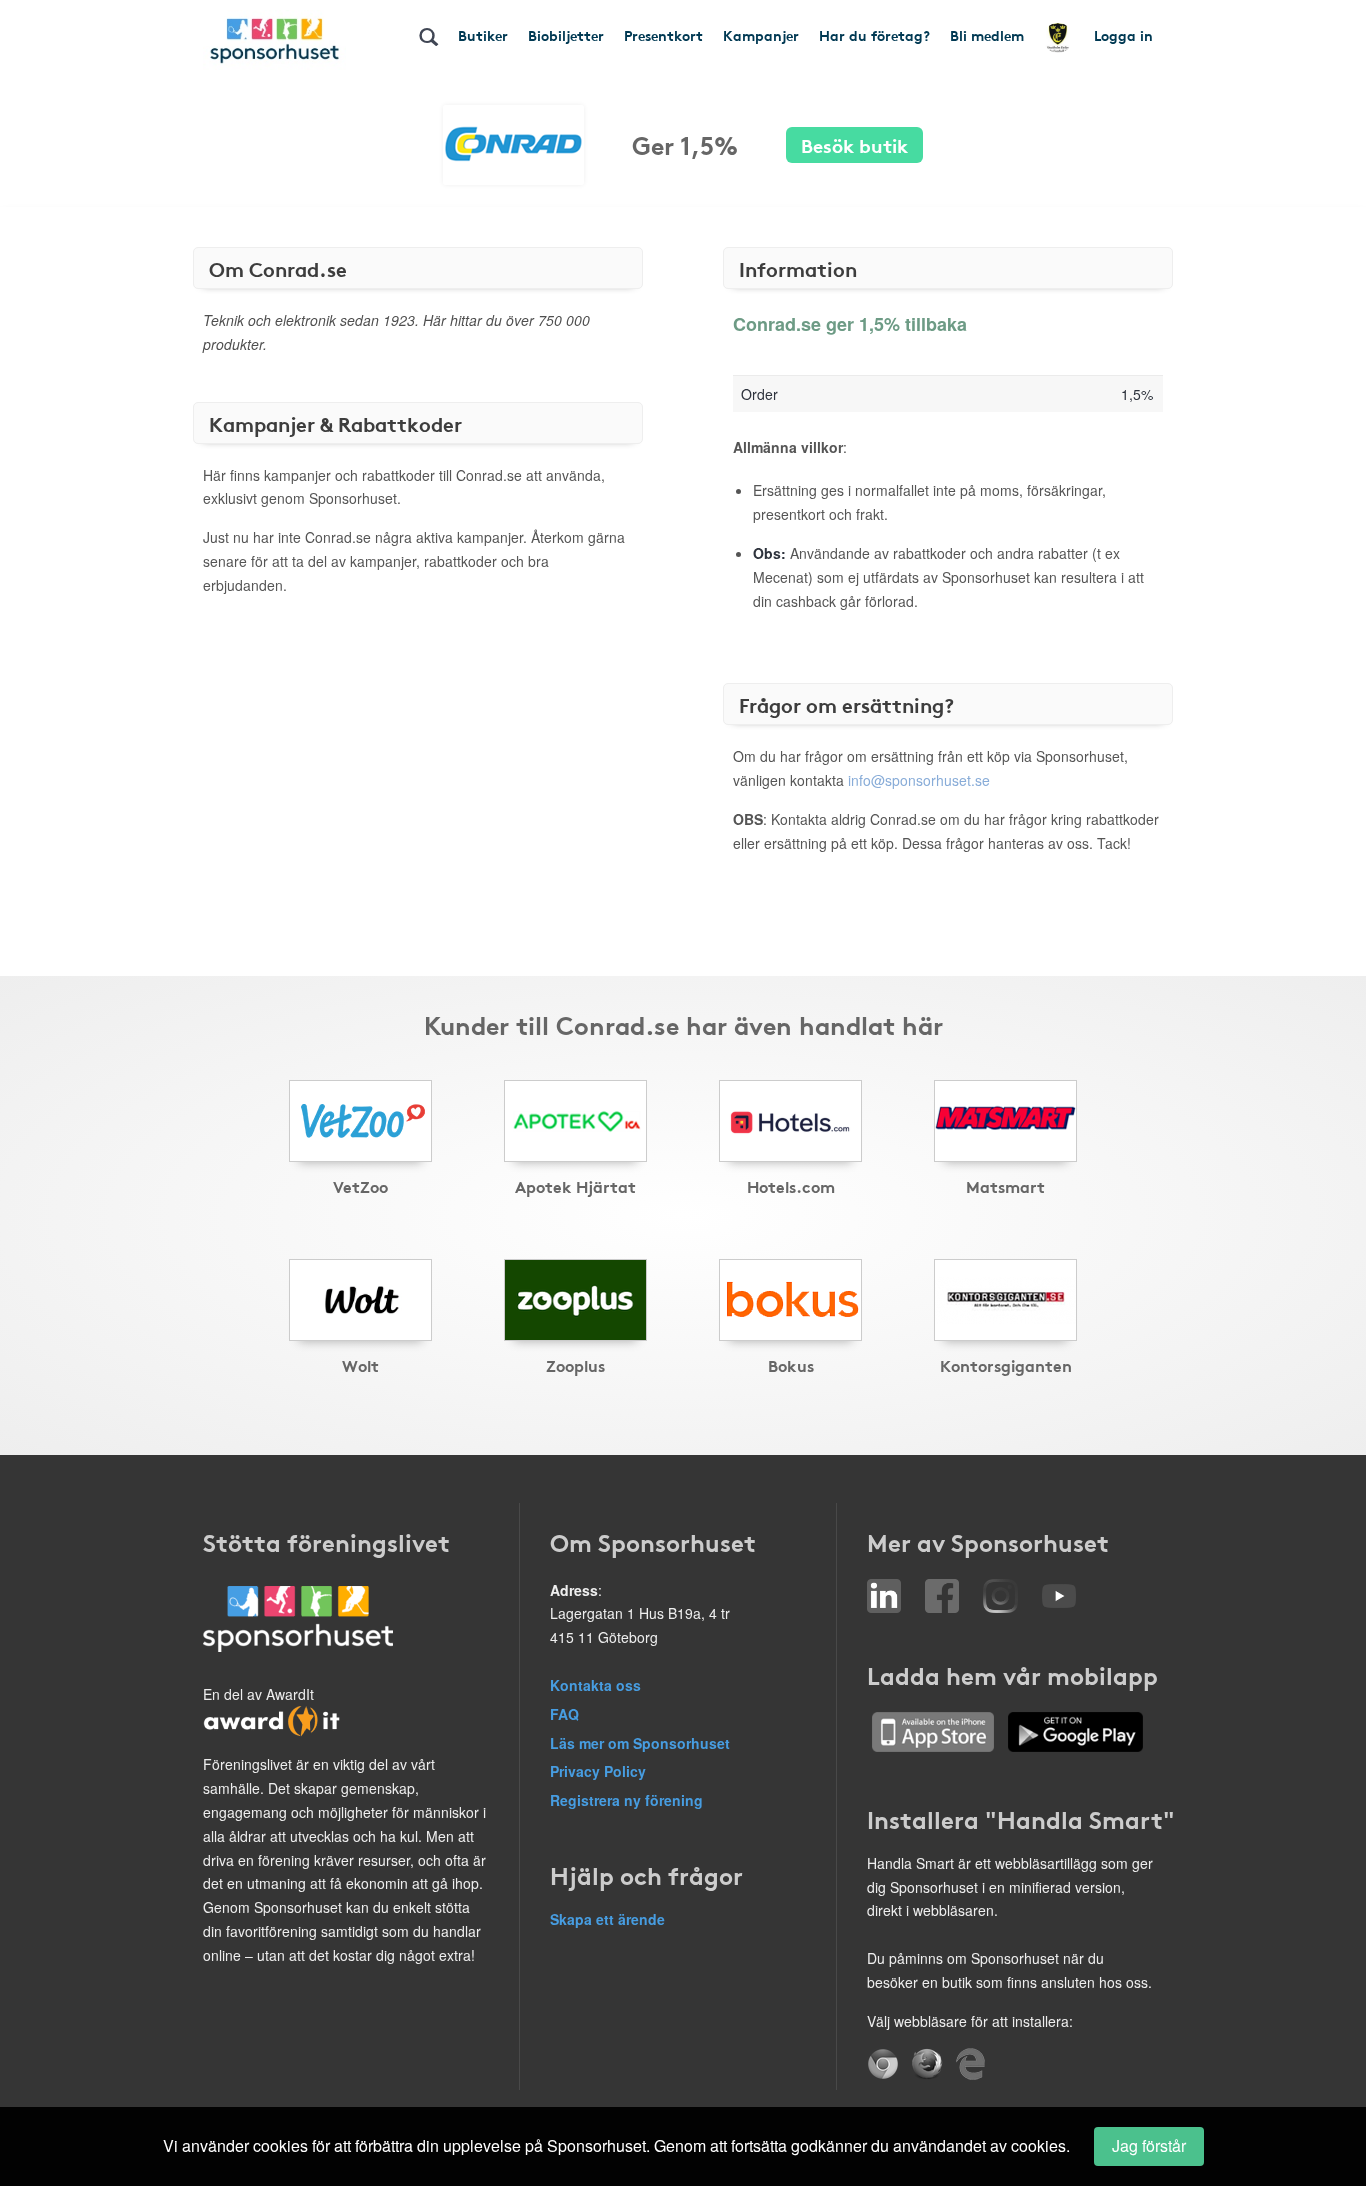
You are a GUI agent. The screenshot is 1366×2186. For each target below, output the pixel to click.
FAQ (564, 1714)
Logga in (1123, 35)
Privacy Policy (598, 1771)
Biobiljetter (566, 35)
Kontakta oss (595, 1685)
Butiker (483, 35)
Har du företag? (874, 35)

****************************************

## [ASSIGNMENT]
Quote the entries in full. Any image among them is to be omitted from the copy.

## [TASK RESULT]
You are a GUI agent. The screenshot is 1366×2186. For each target below, output the pixel to click.
FAQ (564, 1714)
Logga in (1123, 35)
Privacy Policy (598, 1771)
Biobiljetter (566, 35)
Kontakta oss (595, 1685)
Butiker (483, 35)
Har du företag? (874, 35)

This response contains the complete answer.